Sócrates regressou entretanto ao país e, perante o
embaraçado silêncio socialista, encarregou-se de defender a sua própria herança.
Sem assumir um único erro, justificou-se e personalizou o debate com o
presente. Em perspetiva, considerando o modo divisivo como já era então visto,
somos forçados a concluir que ter Sócrates a promover a ação dos seus próprios governos
acabou por não ser algo muito eficaz.De um dia para o outro, contudo, o mundo mudou.
Sócrates foi
preso e António Costa chegou à liderança de um PS incomodado consigo mesmo.
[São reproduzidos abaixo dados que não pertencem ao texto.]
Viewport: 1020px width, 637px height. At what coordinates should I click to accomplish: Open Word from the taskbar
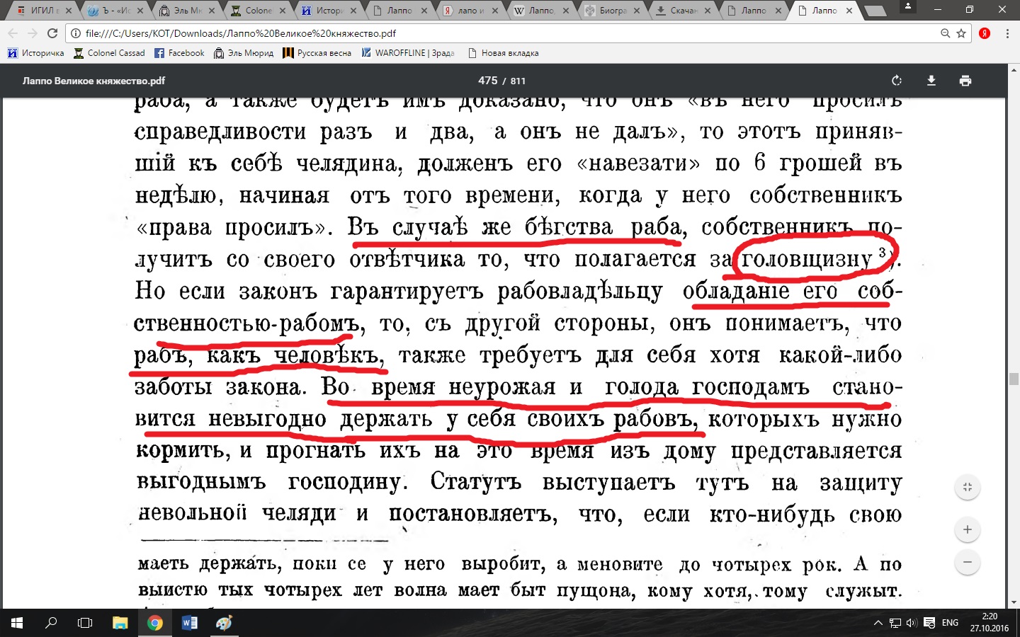pyautogui.click(x=190, y=623)
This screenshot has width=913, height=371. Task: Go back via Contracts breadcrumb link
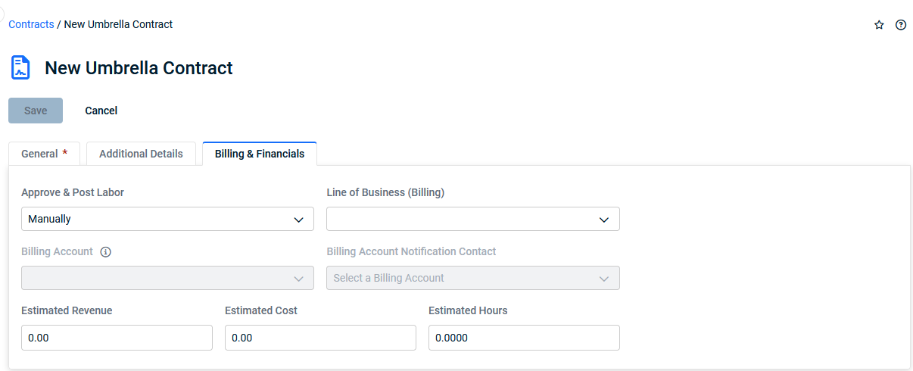(x=31, y=24)
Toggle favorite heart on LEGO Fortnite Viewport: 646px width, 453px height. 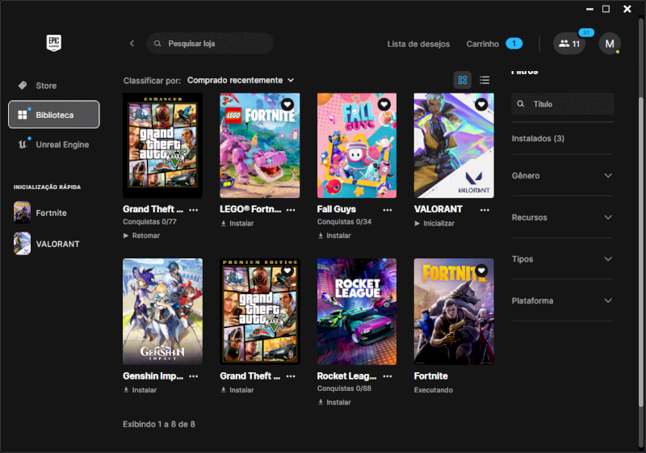pyautogui.click(x=287, y=104)
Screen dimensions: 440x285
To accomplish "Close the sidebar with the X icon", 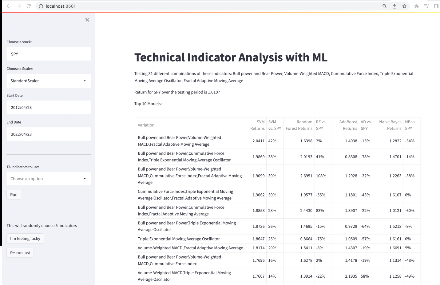I will (87, 20).
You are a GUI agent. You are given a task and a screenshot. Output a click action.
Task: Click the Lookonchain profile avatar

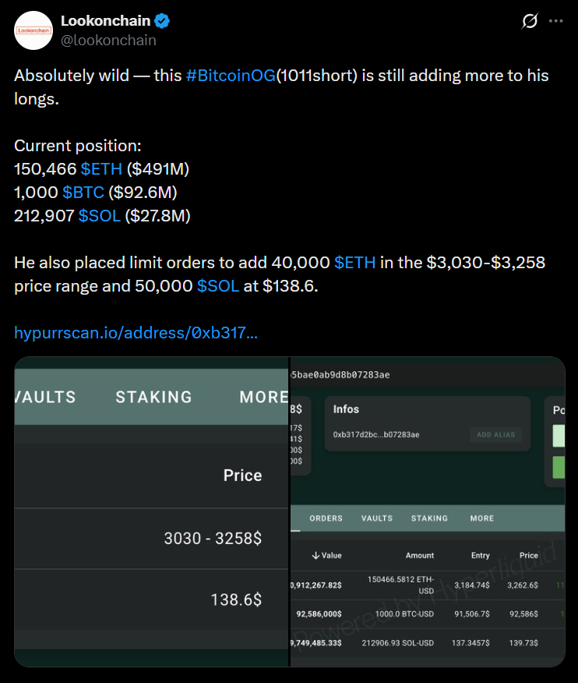click(33, 31)
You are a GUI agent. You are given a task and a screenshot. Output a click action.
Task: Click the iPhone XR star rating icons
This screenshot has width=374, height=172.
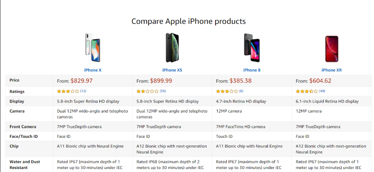(x=307, y=91)
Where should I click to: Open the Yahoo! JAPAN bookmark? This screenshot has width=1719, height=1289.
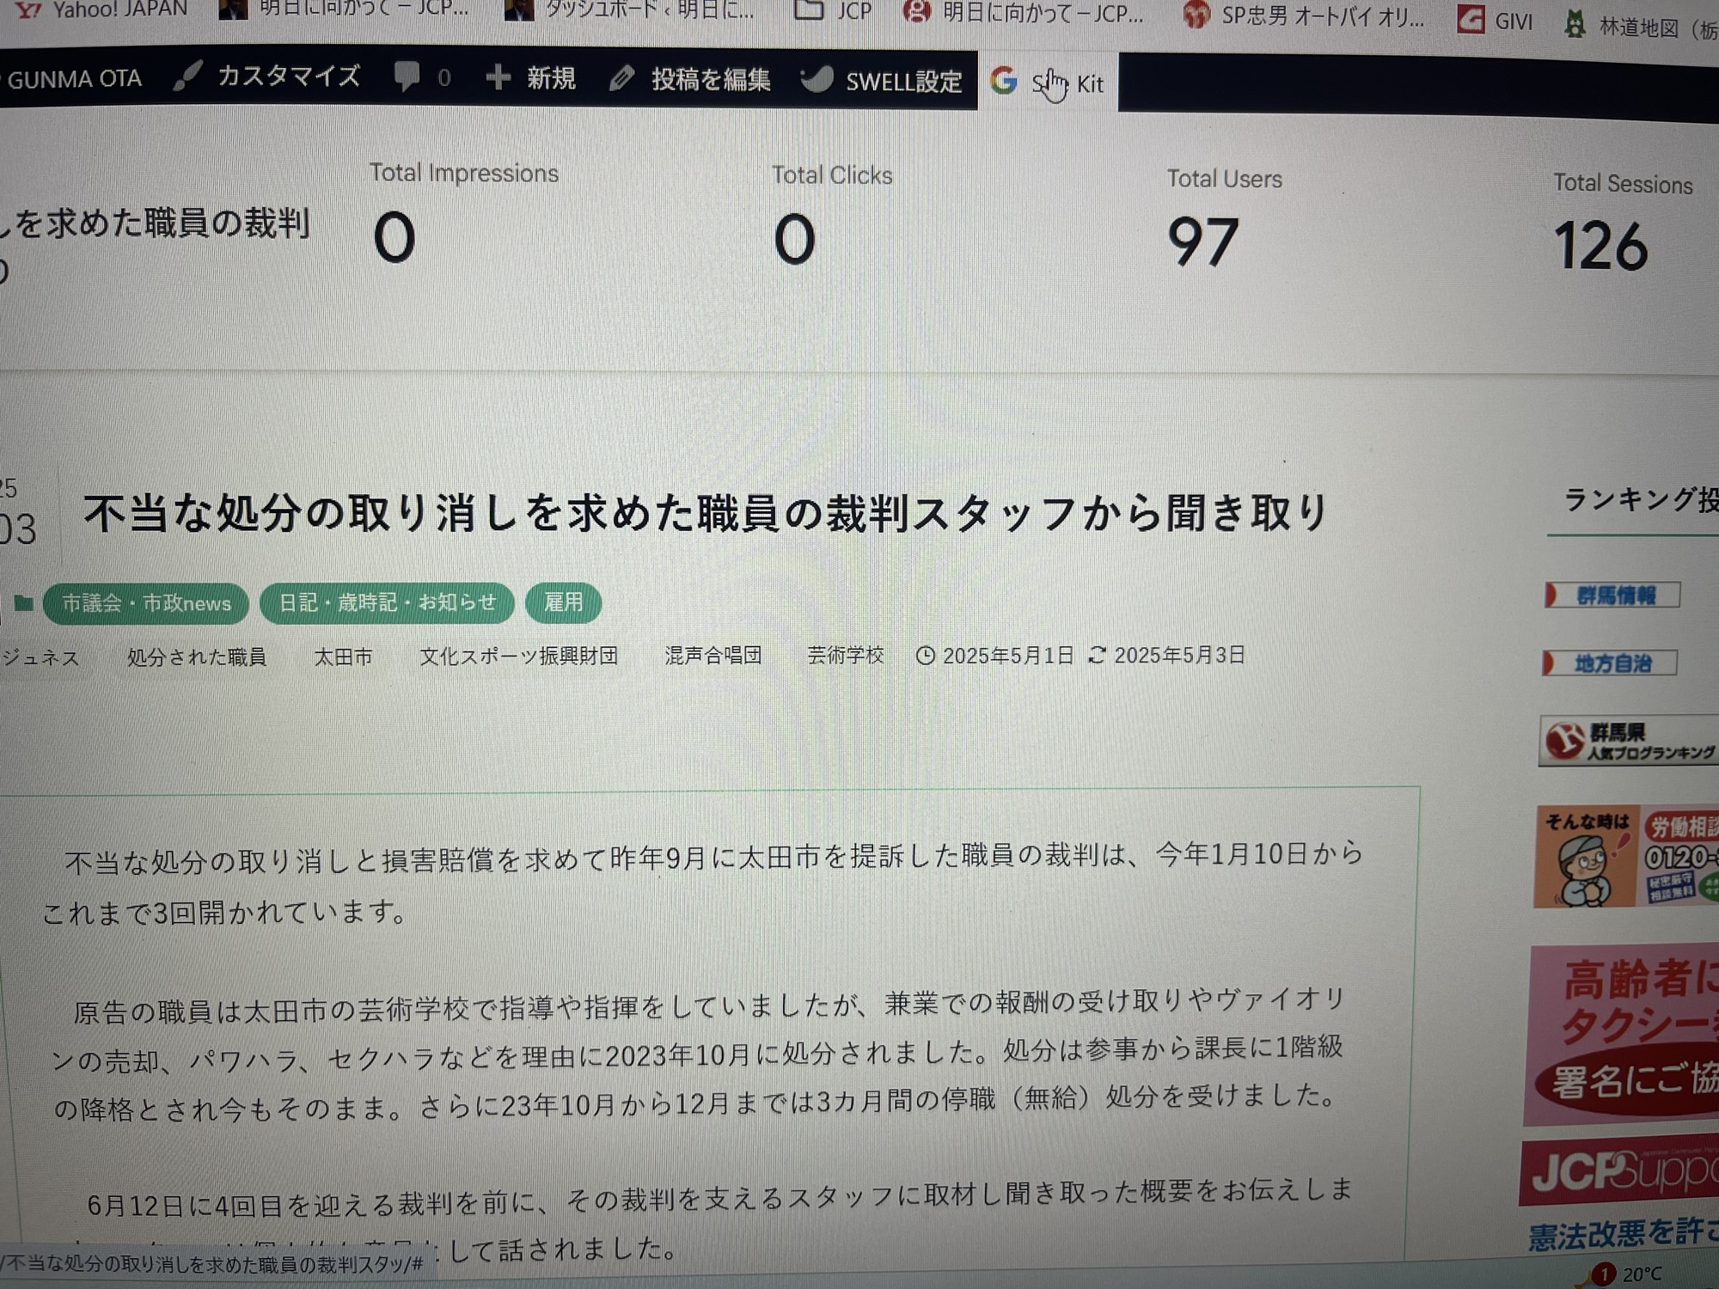coord(101,9)
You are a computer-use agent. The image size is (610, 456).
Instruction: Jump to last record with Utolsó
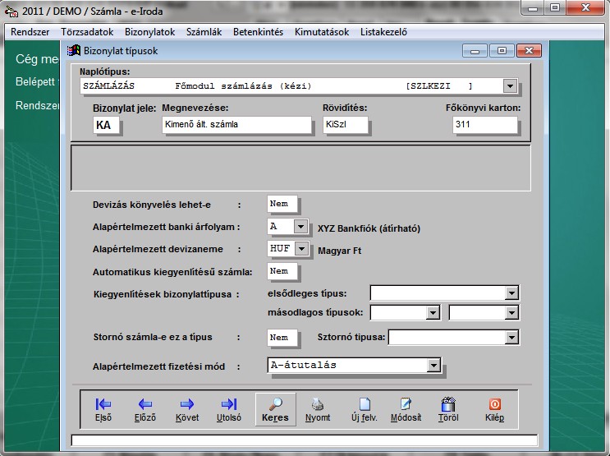[x=229, y=409]
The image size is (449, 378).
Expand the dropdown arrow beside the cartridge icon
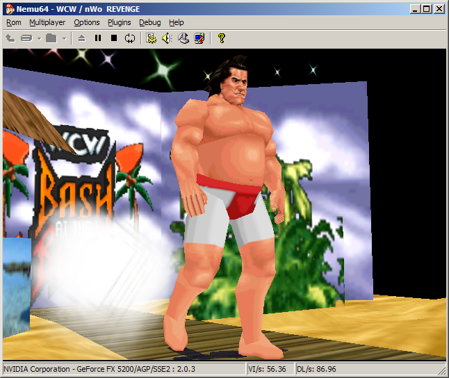(39, 38)
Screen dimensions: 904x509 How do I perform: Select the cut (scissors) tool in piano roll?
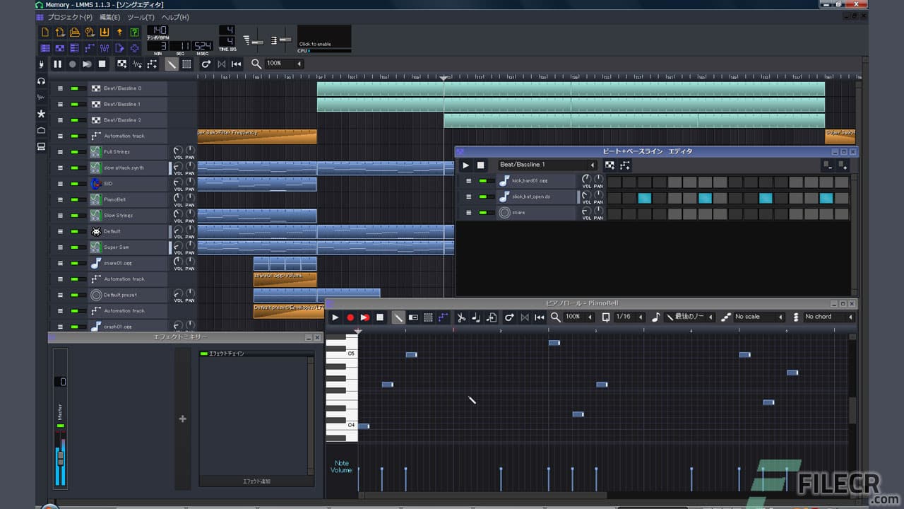coord(460,317)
Se
defender parte do património dos governos de Sócrates iria sempre exigir um
trabalho de “filigrana”, depois do terramoto da prisão a tarefa tornou-se muito
mais difícil. Reconstruir uma proposta socialista credível nesta delicada
conjuntura é a sua nova “quadratura do círculo”. E António Costa demonstra
estar a conseguir fazê-la.
(Artigo que hoje publico no "Jornal de Notícias")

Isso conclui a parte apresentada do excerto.